**SET PROBLEM**
Rescale the listing from the line that contains "Személyes beállítások (223, 31)" through the line that contains "3 [button] (279, 84)". Give only those lines again, requests included, leave out the pictures, and multiply each answer coordinate by 0.6, rounding to whole numbers with halves rounded up.

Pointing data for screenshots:

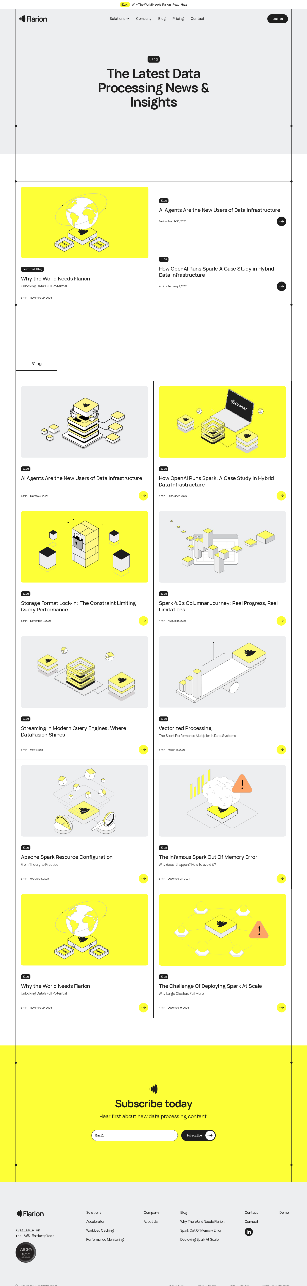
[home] (33, 18)
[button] (119, 19)
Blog (162, 18)
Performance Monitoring (105, 1239)
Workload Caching (100, 1230)
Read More (180, 4)
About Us (151, 1221)
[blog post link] (84, 422)
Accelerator (95, 1221)
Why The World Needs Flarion (202, 1221)
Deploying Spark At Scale (199, 1239)
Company (143, 18)
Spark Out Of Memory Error (200, 1230)
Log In (277, 19)
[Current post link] (143, 496)
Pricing (178, 18)
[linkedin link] (249, 1232)
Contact (197, 18)
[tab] (36, 366)
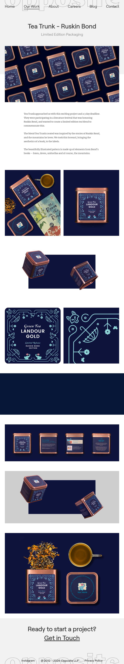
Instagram (28, 660)
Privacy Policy (94, 660)
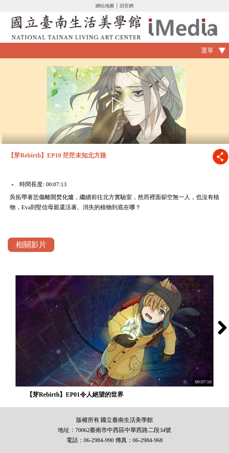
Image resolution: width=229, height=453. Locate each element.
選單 (207, 50)
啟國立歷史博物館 (114, 27)
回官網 (127, 6)
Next (219, 327)
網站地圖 (104, 6)
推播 (220, 156)
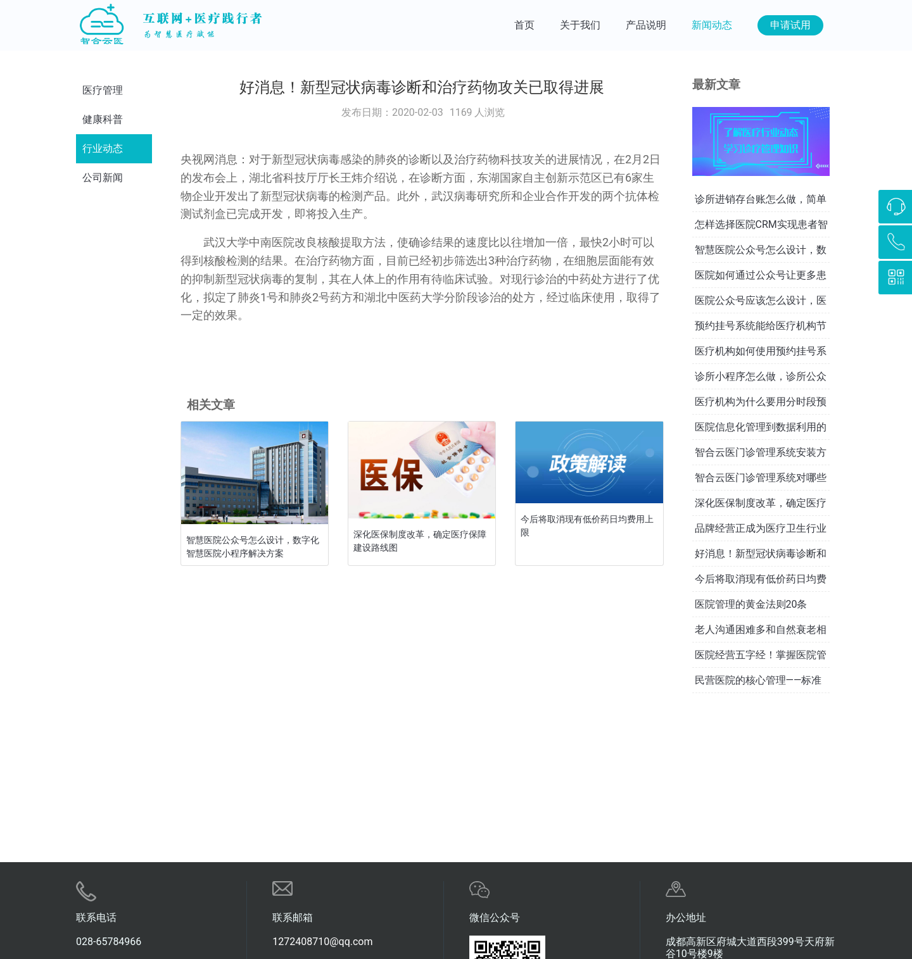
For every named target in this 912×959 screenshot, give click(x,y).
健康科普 (102, 119)
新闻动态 (712, 25)
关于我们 (580, 25)
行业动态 (102, 148)
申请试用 (790, 25)
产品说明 (646, 25)
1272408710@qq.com (322, 942)
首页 (524, 25)
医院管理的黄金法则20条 (751, 604)
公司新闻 (102, 178)
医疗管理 (102, 90)
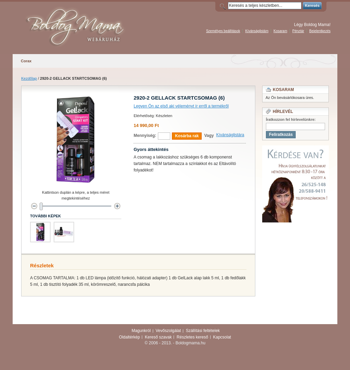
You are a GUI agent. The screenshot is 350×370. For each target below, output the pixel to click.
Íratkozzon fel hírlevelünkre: (290, 119)
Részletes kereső (192, 337)
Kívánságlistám (256, 31)
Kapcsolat (222, 337)
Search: (224, 5)
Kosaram (280, 31)
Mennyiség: (145, 135)
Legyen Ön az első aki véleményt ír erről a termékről (181, 106)
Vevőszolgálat (168, 330)
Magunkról (141, 330)
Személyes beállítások (223, 31)
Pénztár (298, 31)
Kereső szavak (158, 337)
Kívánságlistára (230, 134)
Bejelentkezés (320, 31)
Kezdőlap (29, 78)
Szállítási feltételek (203, 330)
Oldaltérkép (129, 337)
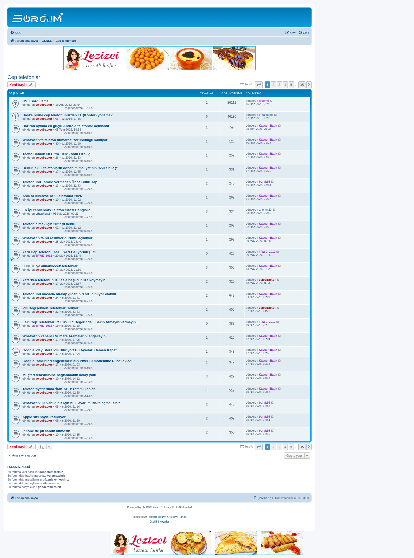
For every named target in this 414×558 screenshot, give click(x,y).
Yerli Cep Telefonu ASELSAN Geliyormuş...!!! (59, 252)
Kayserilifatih (268, 125)
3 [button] (279, 84)
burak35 (264, 181)
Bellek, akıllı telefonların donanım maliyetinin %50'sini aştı (70, 168)
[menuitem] (15, 33)
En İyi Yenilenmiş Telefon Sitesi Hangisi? (56, 210)
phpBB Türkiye (157, 516)
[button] (259, 84)
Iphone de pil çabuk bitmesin (46, 431)
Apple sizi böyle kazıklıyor (43, 417)
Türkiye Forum (178, 516)
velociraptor (44, 104)
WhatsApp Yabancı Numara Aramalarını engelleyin (64, 336)
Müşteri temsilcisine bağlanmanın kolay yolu (59, 375)
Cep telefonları (24, 77)
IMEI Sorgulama (35, 101)
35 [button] (302, 84)
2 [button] (273, 84)
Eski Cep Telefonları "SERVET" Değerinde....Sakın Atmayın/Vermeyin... (80, 322)
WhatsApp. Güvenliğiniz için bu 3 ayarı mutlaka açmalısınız (71, 403)
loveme (264, 100)
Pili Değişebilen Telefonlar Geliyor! (51, 308)
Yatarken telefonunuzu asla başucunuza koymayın (63, 280)
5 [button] (291, 84)
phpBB (146, 507)
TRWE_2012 (44, 255)
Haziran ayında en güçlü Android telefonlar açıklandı (65, 126)
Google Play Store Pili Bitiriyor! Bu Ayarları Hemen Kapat (69, 350)
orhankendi (266, 114)
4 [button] (285, 84)
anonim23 (265, 209)
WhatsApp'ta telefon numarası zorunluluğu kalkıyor (64, 140)
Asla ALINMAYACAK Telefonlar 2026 (52, 196)
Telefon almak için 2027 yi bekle (48, 224)
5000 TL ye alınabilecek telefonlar (50, 266)
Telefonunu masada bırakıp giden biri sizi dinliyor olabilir (69, 294)
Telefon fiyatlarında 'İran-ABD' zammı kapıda (59, 389)
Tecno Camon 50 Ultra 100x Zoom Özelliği (56, 154)
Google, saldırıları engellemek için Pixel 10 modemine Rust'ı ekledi (77, 361)
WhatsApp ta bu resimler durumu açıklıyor (57, 238)
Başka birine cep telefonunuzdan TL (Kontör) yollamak (67, 115)
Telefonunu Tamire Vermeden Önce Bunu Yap (59, 182)
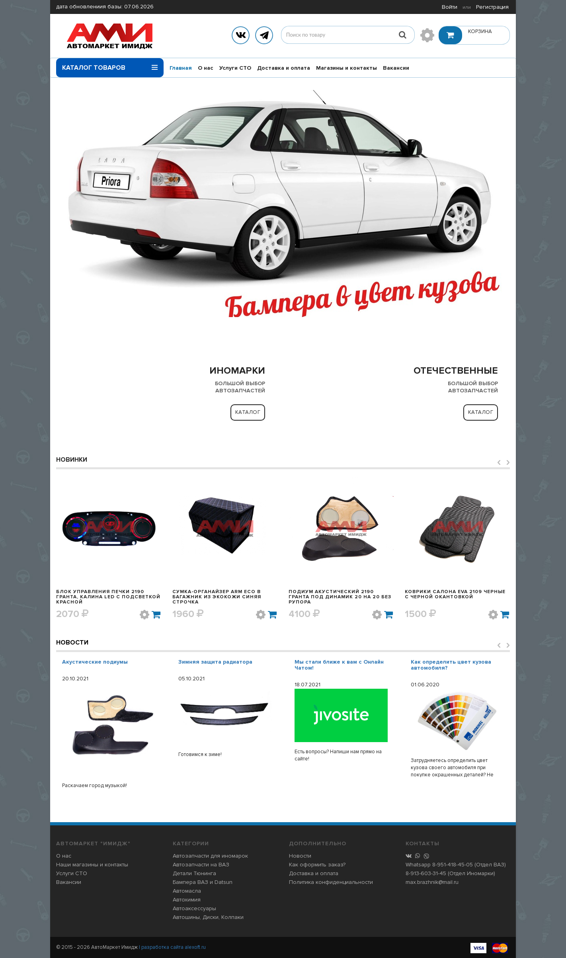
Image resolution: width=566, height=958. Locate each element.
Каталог (248, 412)
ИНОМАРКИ (237, 370)
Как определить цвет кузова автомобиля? (451, 664)
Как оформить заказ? (317, 864)
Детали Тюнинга (194, 873)
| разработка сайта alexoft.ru (172, 947)
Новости (72, 643)
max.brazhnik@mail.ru (432, 882)
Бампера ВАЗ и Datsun (202, 882)
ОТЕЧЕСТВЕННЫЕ (456, 370)
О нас (205, 68)
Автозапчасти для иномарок (210, 855)
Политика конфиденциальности (331, 882)
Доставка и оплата (283, 68)
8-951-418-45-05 (452, 864)
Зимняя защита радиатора (215, 661)
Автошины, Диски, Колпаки (208, 917)
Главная (181, 68)
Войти (449, 7)
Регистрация (492, 7)
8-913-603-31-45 (426, 873)
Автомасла (187, 890)
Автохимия (187, 899)
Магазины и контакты (346, 68)
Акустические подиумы (95, 661)
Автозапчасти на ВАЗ (201, 864)
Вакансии (396, 68)
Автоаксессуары (194, 908)
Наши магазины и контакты (92, 864)
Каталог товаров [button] (110, 65)
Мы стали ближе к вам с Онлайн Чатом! (339, 664)
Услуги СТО (235, 68)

**ANSWER TO THE TASK**
Személyes beállítások (134, 19)
Pénztár (179, 19)
Kereső szavak (95, 202)
Kívánságlistára (138, 80)
Bejelentkezés (192, 19)
Kezdőlap (17, 47)
Szállítási feltételek (122, 198)
Oldaltérkép (77, 202)
For every named target in this 414×558 screenshot, give click(x,y).
Yerli Cep Telefonu ASELSAN Geliyormuş...!!! (35, 151)
Kayserilifatih (161, 75)
3 [button] (167, 50)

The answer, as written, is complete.